Two major factors contribute to trapping this unrecovered oil in the formation. One of these is the capillary forces which arise because of the high oil/water interfacial tension. This problem is addressed by techniques such as CO.sub.2, N.sub.2, alkaline or surfactant flooding. The other major factor is the heterogeneity of the reservoir. There are always areas of the reservoir that are more permeable to the reservoir fluids than the rest of the reservoir. As the flow of fluids always occur through the areas of least resistance to flow, injected fluids tend to flow through the high permeability areas, bypassing the oil in the lower permeability areas. This problem is not directly addressed in CO.sub.2, N.sub.2 or chemical flooding. There are three basic procedures by which this phonomenon can be combated. One is to reduce the viscosity (resistance to flow) of all the fluids in the reservoir, for example by in situ combustion or steam flooding. Another is to increase the viscosity of the drive fluids, for example by polymer flooding. A third method is to partially or completely block off the high permeability areas of the reservoir. In situ combustion is difficult to control and maintain, and usually requires continuous O.sub.2 or air injection. It is only economical with heavy crudes. Using a high viscosity drive fluid has the major disadvantages of reducing flow rates, which is deleterious to the economics of a project, and of loosing large volumes of solution through the high permeability areas which have already been depleted of oil. Additionally, polymers tend to degrade in the reservoir because of the temperature, because of microbial actions and because of the shearing of the long polymer chains as the polymer solution is forced through the rock pores.
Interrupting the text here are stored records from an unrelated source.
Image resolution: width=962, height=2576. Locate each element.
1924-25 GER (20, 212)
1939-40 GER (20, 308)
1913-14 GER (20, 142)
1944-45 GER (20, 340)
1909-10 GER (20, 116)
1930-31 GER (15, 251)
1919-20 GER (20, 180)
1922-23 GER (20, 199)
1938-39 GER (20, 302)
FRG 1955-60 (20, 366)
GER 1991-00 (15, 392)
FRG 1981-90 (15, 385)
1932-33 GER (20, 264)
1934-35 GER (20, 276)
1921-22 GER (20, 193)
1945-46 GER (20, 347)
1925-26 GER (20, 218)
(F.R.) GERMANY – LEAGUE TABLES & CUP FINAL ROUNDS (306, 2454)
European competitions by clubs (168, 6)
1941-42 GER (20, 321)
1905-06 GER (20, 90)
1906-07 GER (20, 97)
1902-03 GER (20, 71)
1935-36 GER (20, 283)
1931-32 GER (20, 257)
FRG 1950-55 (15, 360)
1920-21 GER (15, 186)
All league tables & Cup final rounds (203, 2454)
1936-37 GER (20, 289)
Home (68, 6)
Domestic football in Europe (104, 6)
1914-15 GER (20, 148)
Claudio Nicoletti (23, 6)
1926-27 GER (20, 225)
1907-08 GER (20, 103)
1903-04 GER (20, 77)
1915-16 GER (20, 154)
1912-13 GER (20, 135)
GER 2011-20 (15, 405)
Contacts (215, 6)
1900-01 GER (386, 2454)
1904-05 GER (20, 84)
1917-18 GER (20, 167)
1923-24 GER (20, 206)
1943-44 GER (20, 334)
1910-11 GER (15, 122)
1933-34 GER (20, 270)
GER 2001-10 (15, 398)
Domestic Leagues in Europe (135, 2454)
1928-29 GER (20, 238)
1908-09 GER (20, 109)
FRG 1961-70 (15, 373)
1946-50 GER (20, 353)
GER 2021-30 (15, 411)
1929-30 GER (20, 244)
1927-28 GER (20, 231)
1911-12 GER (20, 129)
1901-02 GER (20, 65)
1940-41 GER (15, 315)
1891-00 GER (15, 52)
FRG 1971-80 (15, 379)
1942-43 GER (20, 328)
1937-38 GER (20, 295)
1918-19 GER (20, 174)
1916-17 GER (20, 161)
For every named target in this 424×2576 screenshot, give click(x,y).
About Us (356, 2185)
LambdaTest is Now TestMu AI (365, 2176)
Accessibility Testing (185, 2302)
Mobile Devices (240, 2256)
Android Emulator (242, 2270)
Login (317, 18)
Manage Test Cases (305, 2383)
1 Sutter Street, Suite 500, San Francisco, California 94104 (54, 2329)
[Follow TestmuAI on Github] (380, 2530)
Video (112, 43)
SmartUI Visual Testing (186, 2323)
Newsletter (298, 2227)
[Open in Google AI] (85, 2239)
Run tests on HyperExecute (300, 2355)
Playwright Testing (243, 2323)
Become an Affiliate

Two methods of partially or completely blocking the high permeability regions of the reservoir are currently being studied. One of these is the use of foams. Foams, however, are proving difficult to form in situ, and are not equilibrium structures; hence, they may degrade too quickly. Another promising procedures is to inject pulses of polymer solutions in a formation, interspersed with high concentrations of multivalent ions. In situ mixing then results in formation of a highly viscous gel. In addition to the drawbacks of polymer floods this technology has the additional drawback of requiring control of gelation time to delay gelation until the polymer solution is away from the well bore and into the high permeability regions of the reservoir before gelation occurs.